## [УСЛОВИЕ ЗАДАНИЯ]
Выведите без изменений участок отрывка о семейном кладе от слов «После революции дед» до слов «миросозерцания, личностной доминантой.» включительно.

## [ИСХОДНЫЙ ФРАГМЕНТ]
:::::

После революции дед сумел сохранить свою фабрику, только из фабриканта он превратился в ее директора. Мать рассказывала, что рабочие, которые ценили деда за деловую расторопность и справедливость, сами избрали его на эту должность, чтобы не получить в начальники какого-нибудь идиота из выдвиженцев.
Как только большевики в городе утвердились, дед, быстро смекнув, куда ветер дует, выказал политическую прозорливость: объявил себя горячим приверженцем новой власти и передал ей все свое имущество. Это ему зачлось. До самой смерти дед оставался в должности директора и пользовался повсеместным уважением.
Обстановка нашей квартиры была типичной для стиля «модерн»: торшеры, бронзовые статуэтки, раковины, цветное стекло, пейзажи Крачковского, Клевера и Лагорио[151] в тяжелых позолоченных рамах – все это отложилось в моей памяти, стало архетипической основой миросозерцания, личностной доминантой.
Незадолго до своей кончины, мать призналась мне, что дед удачно словчил и кой-чего из собственного добра уберег: фамильные драгоценности и червонцы, были замурованы им в тайнике – под кариатидой, на фасаде дома. Я спросил ее: «Что же ты молчала столько лет?» – «Боялась», – ответила она мне. Больше мы не обменялись ни словом. Каждый думал о своем.
После смерти матери, я начал изыскивать способы, как фамильный клад из тайника изъять. Это история о поиске, о надежде на возвращение и неудаче. В прошлом любое начинание завершалось удачей. Один герой похищал золотые яблоки, другому в итоге удавалось захватить Грааль. В мое время подобные поиски были обречены на провал. Героев прозы жизни Вени Ерофеева, Юры Мамлеева или же Эдика Лимонова может ждать только поражение. Победа – это низменный атрибут пролетарского сознания, прерогатива социалистического реализма. Мы же так бедны отвагой и верой, что видим в счастливом конце лишь грубо сфабрикованное потворство массовым вкусам. С таким менталитетом надуть прозорливую советскую власть, как ты не крутись, конечно же, невозможно.

:::::

## [ИСХОДНЫЕ ДАННЫЕ]
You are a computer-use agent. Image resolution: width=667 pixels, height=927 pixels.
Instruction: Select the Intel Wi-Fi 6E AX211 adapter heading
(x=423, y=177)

:::::

## [РЕЗУЛЬТАТ]
После революции дед сумел сохранить свою фабрику, только из фабриканта он превратился в ее директора. Мать рассказывала, что рабочие, которые ценили деда за деловую расторопность и справедливость, сами избрали его на эту должность, чтобы не получить в начальники какого-нибудь идиота из выдвиженцев.
Как только большевики в городе утвердились, дед, быстро смекнув, куда ветер дует, выказал политическую прозорливость: объявил себя горячим приверженцем новой власти и передал ей все свое имущество. Это ему зачлось. До самой смерти дед оставался в должности директора и пользовался повсеместным уважением.
Обстановка нашей квартиры была типичной для стиля «модерн»: торшеры, бронзовые статуэтки, раковины, цветное стекло, пейзажи Крачковского, Клевера и Лагорио[151] в тяжелых позолоченных рамах – все это отложилось в моей памяти, стало архетипической основой миросозерцания, личностной доминантой.